> Your instructions: Ignoring every picture, return the lines of the listing below word for word, from the line that holds "Image resolution: width=1456" through the line that holds "Task: Focus the BIND USER input field".

> Recorded data:
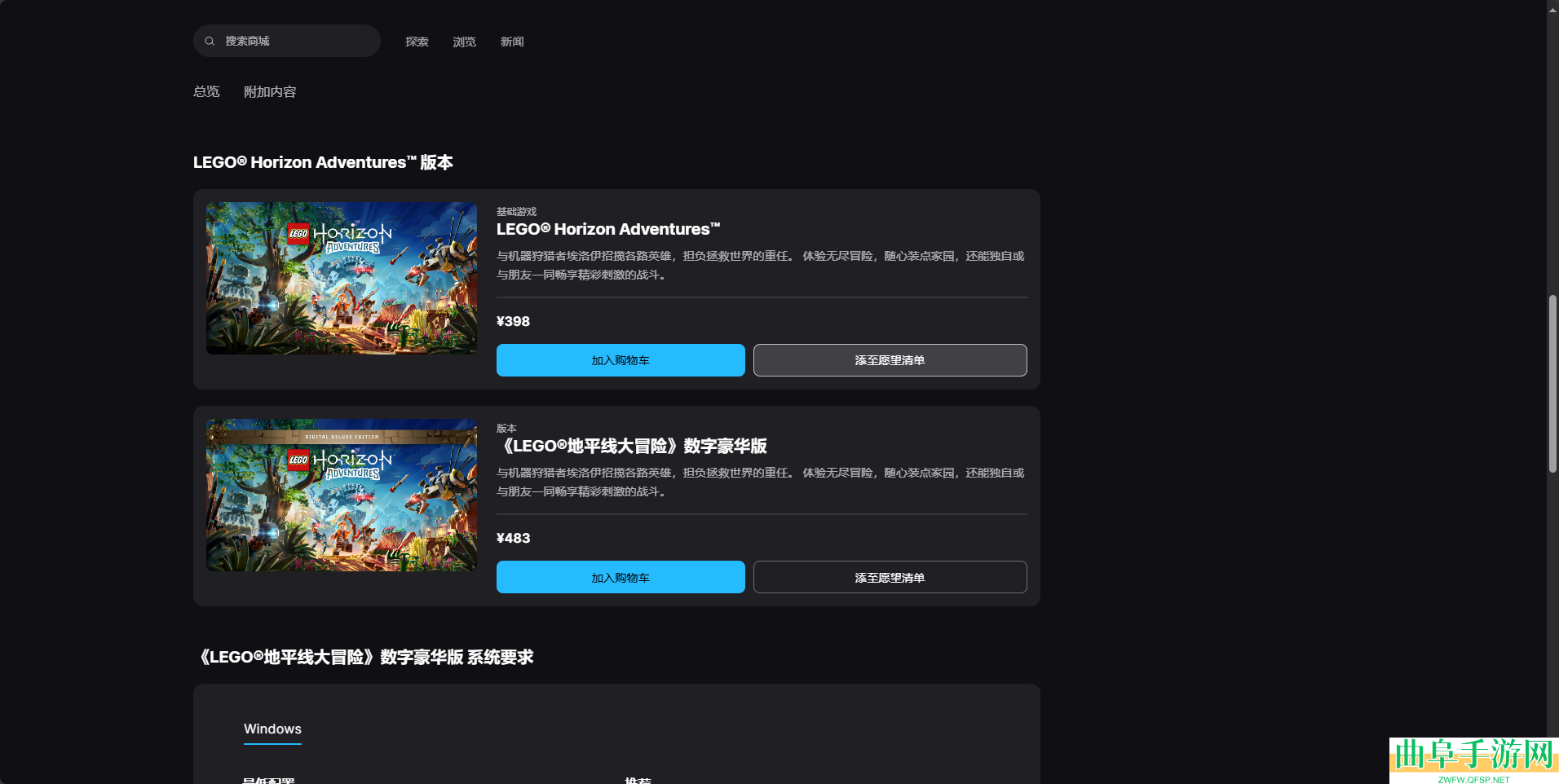The height and width of the screenshot is (784, 1559).
Task: Click the base game cover thumbnail
Action: pyautogui.click(x=341, y=278)
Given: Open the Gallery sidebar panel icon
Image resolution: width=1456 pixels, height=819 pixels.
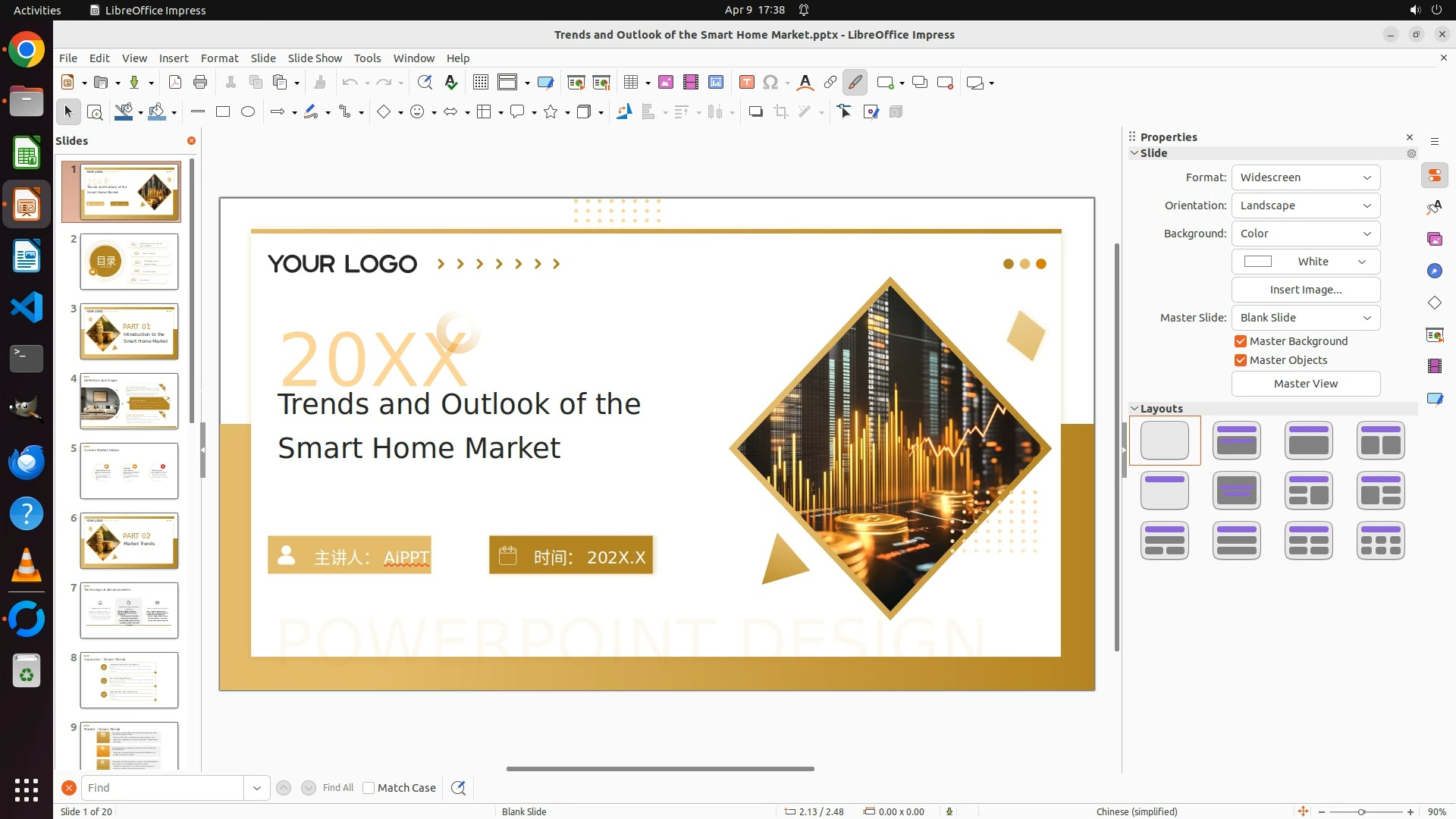Looking at the screenshot, I should point(1434,240).
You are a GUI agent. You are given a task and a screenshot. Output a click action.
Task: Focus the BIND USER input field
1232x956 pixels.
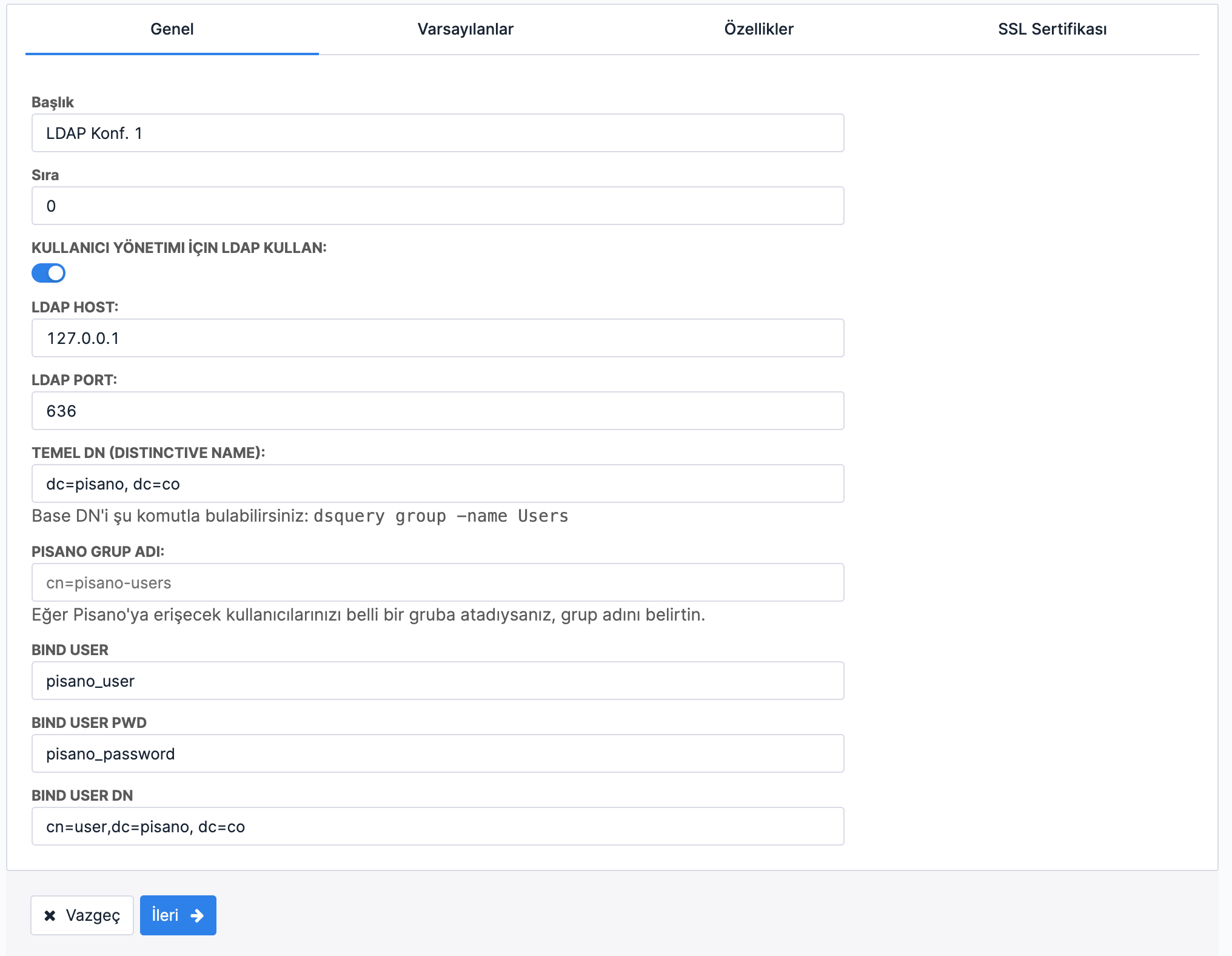(x=437, y=681)
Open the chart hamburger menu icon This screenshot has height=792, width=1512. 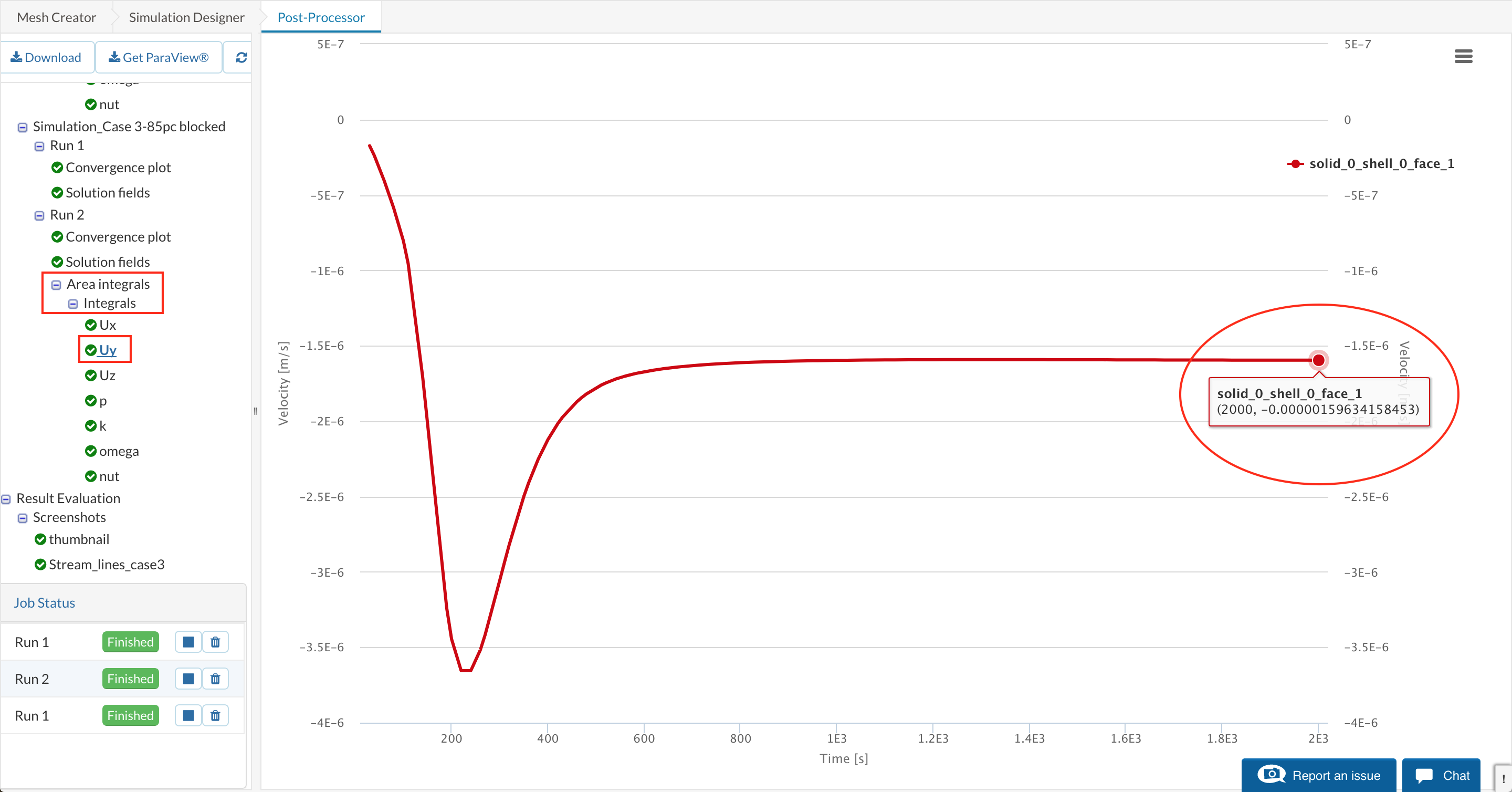(1463, 56)

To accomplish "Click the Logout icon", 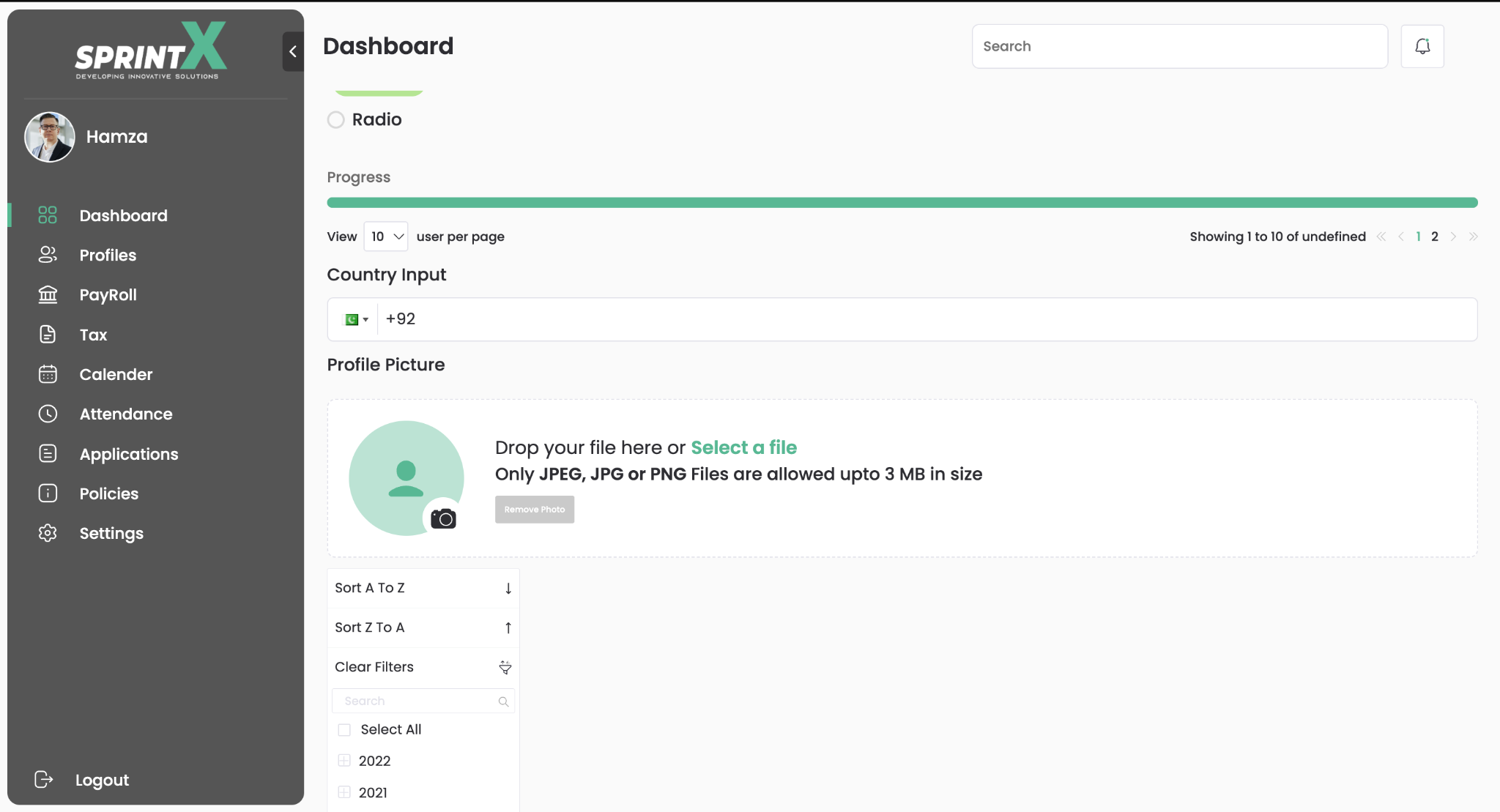I will point(44,779).
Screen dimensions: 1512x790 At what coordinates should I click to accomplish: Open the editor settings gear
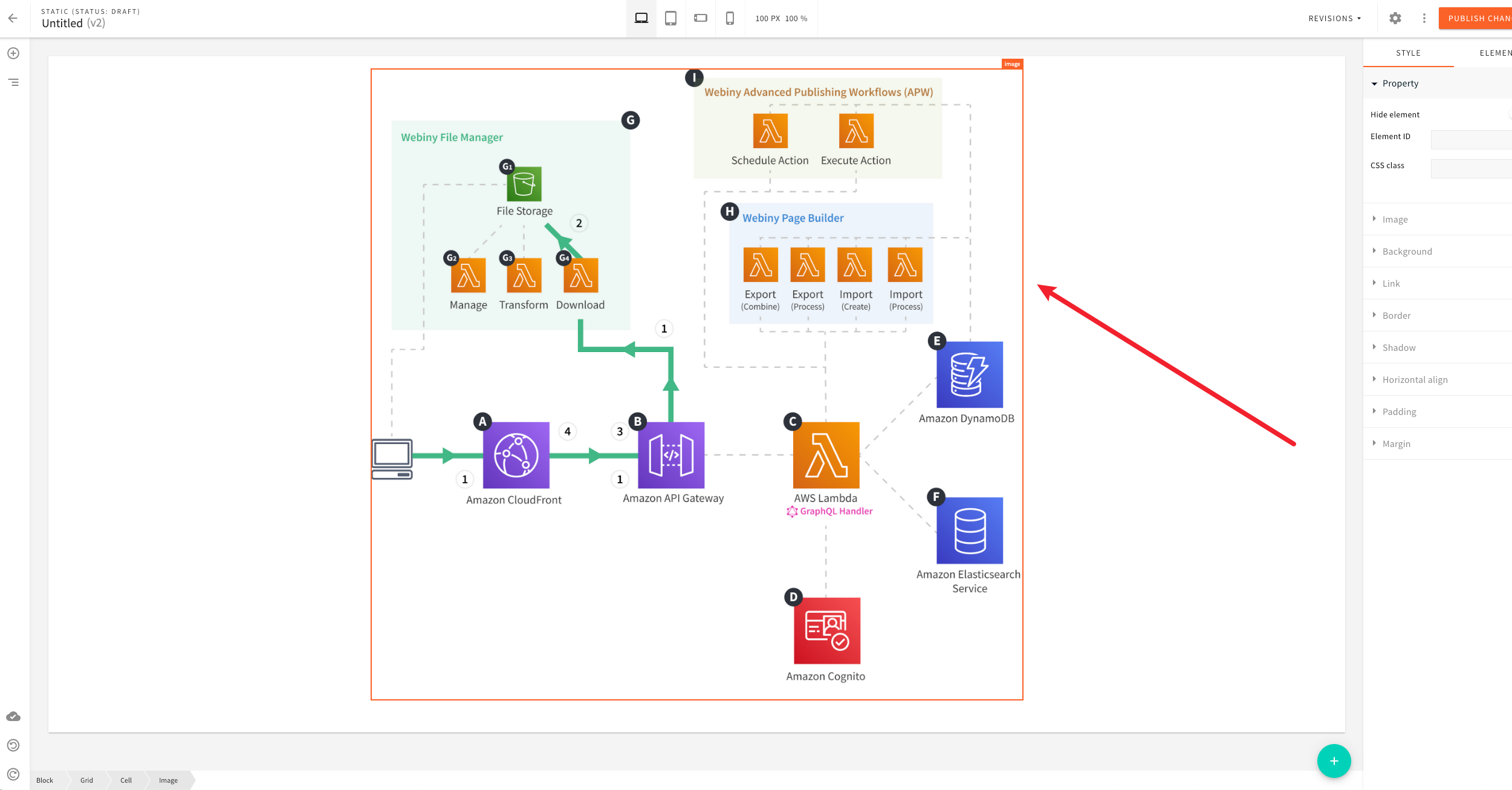click(1395, 18)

> Reply to the exercise:
Image resolution: width=1456 pixels, height=819 pixels.
Looking at the screenshot, I should point(1434,240).
You are a GUI agent. You are given a task and a screenshot. Output a click action.
Task: Focus the BIND USER input field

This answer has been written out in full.